In OIG Report #98-02 Review of Corporation for National and Community Service Pre-Award Financial Assessment of Grant Applicants, dated February 20, 1998, we found that Office of Grants Management (OGM) staff did not always collect information required for assessing new grantees. OGM also did not always resolve new grantee deficiencies that were identified during the assessment process prior to making a grant award or renewal.
Our 1998 report recommended that the OGM strengthen its guidelines for pre-award financial assessments of grantees. Specifically, the report provided detailed information on how to document the grant officer's assessment and consistently document procedures performed during site visits. It also recommended criteria for determining when a more detailed assessment, other than the Financial Management Survey and a review of prior grantee audit reports, was necessary.
Many of the same problems identified by the OIG 11 years ago were found during this audit. For example, the OGM still primarily relies on the responses provided on the FMS, a less-than-reliable source of information, to determine whether new grantees' financial management systems meet OMB Circular and grant requirements.

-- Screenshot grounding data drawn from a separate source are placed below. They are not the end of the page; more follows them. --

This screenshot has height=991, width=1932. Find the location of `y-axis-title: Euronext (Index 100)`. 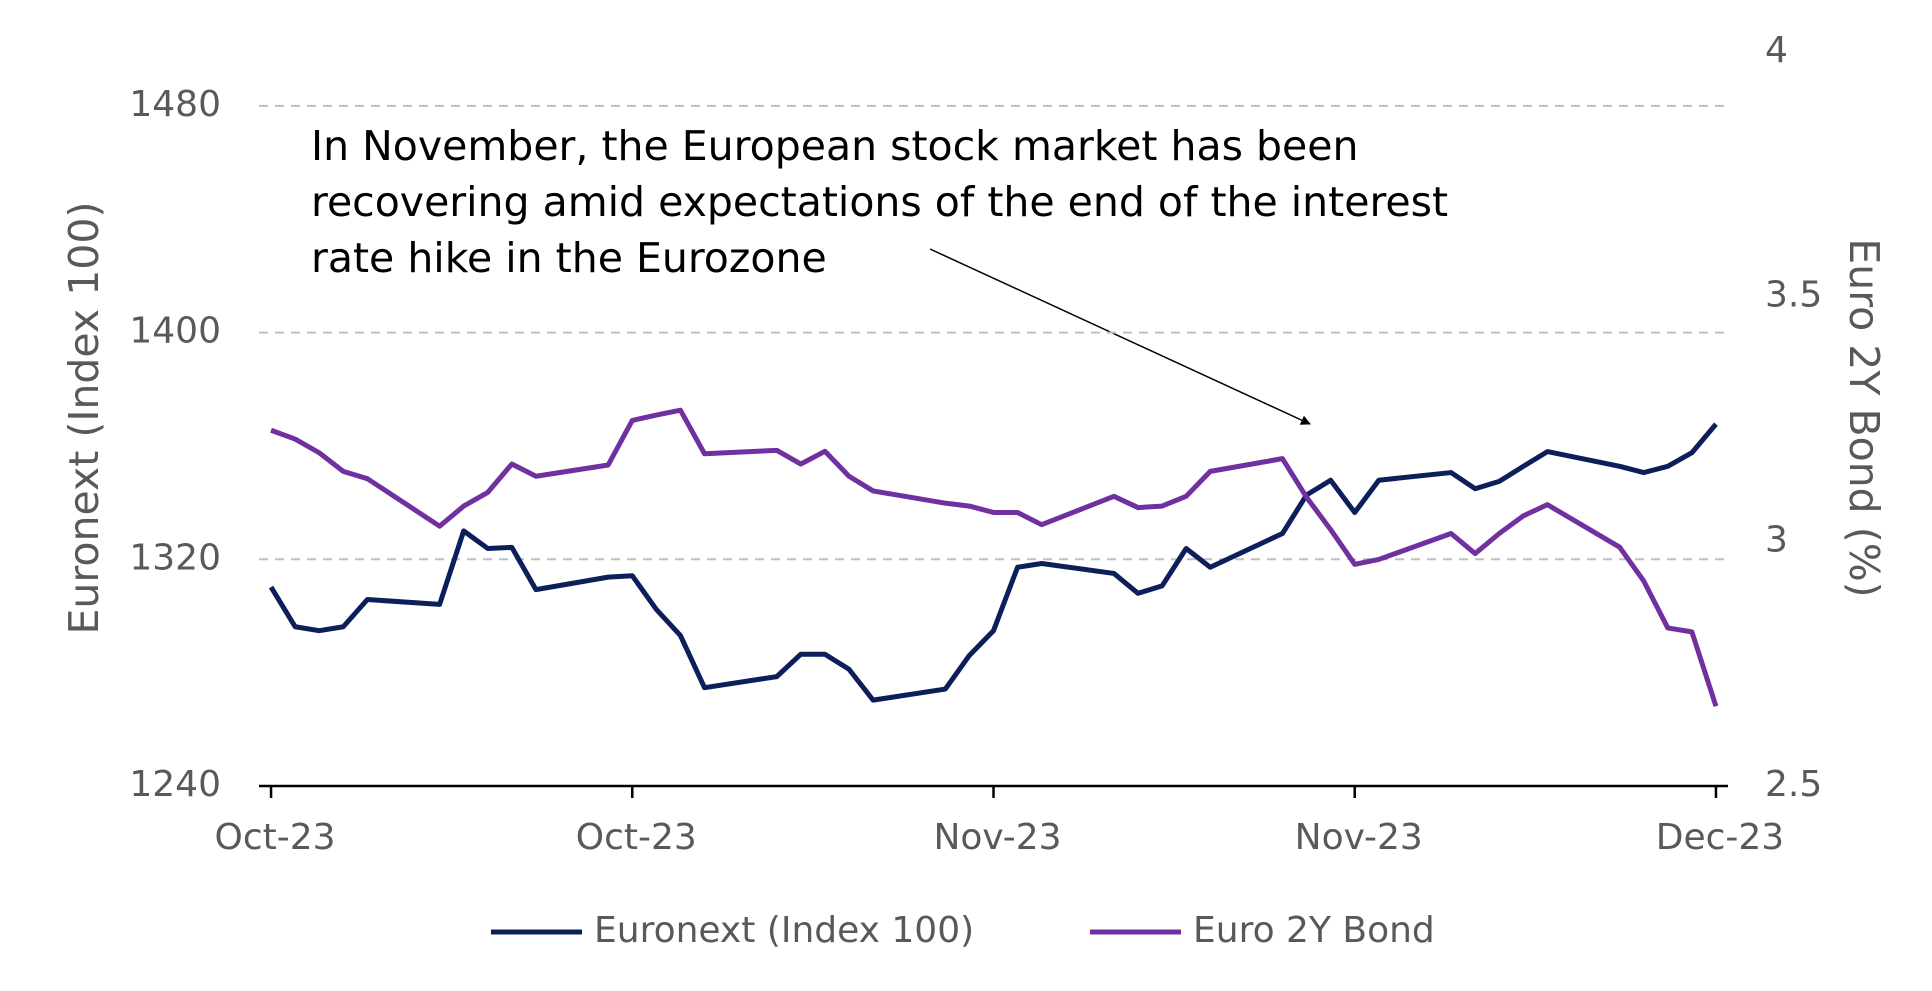

y-axis-title: Euronext (Index 100) is located at coordinates (84, 418).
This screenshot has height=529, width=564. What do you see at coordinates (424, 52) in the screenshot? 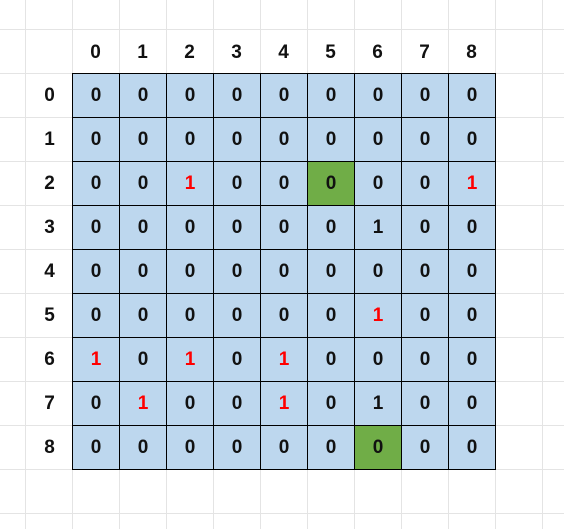
I see `column-header: 7` at bounding box center [424, 52].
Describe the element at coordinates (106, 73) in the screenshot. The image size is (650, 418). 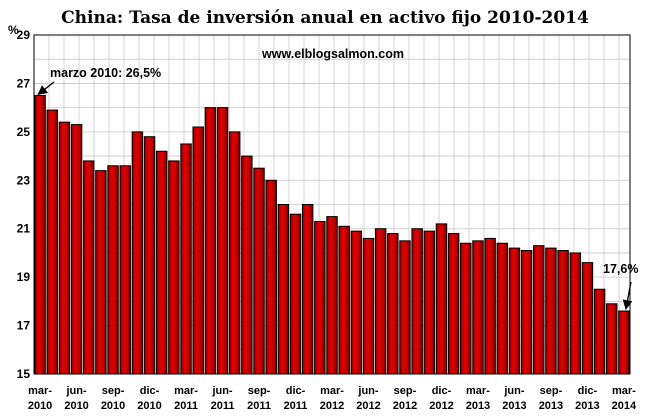
I see `annotation-start: marzo 2010: 26,5%` at that location.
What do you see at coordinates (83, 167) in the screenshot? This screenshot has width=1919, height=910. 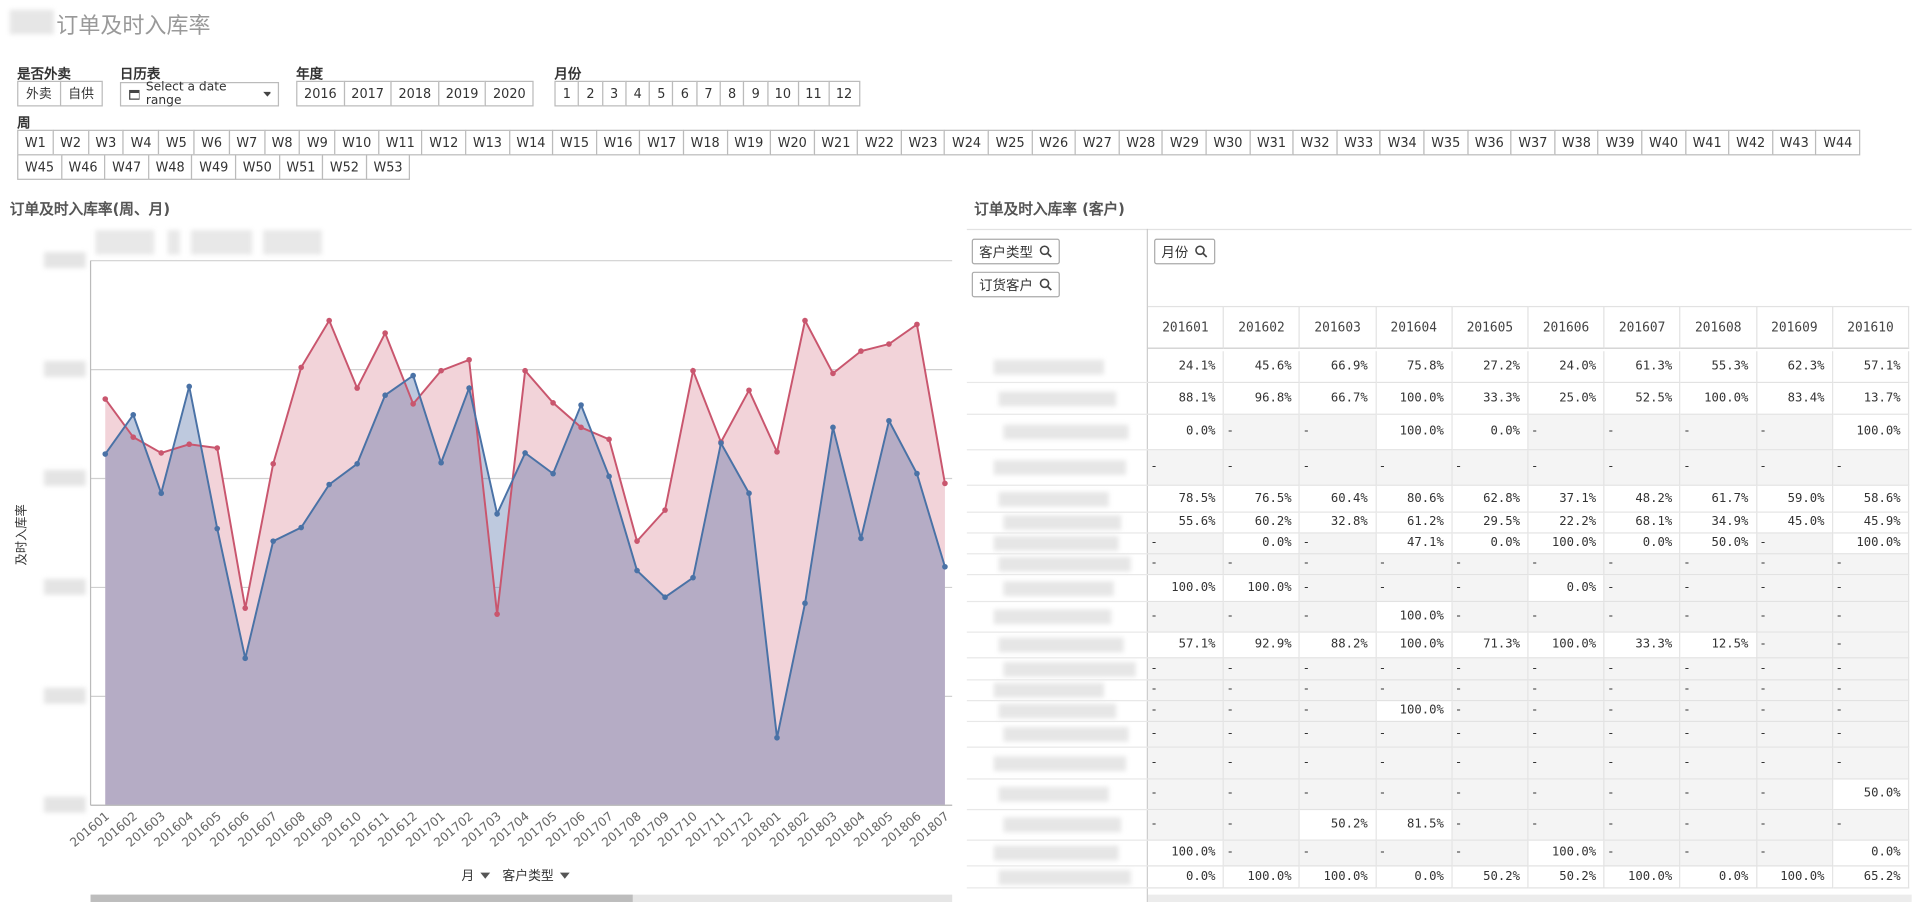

The FMS contains self-reported information and lacks any method for verification of responses. The Corporation's review process also needs improvement. Of the 32 FMS documents provided by OGM for our audit, we found that 20, or 63 percent, showed no documentary evidence of a review by Grants Management personnel.
These serious shortcomings became evident in our on-site tests of 13 new grantees for this audit. Of that total, we found that nine new grantees had financial management systems that were either inconsistent with their FMS responses or were not in compliance with applicable regulations.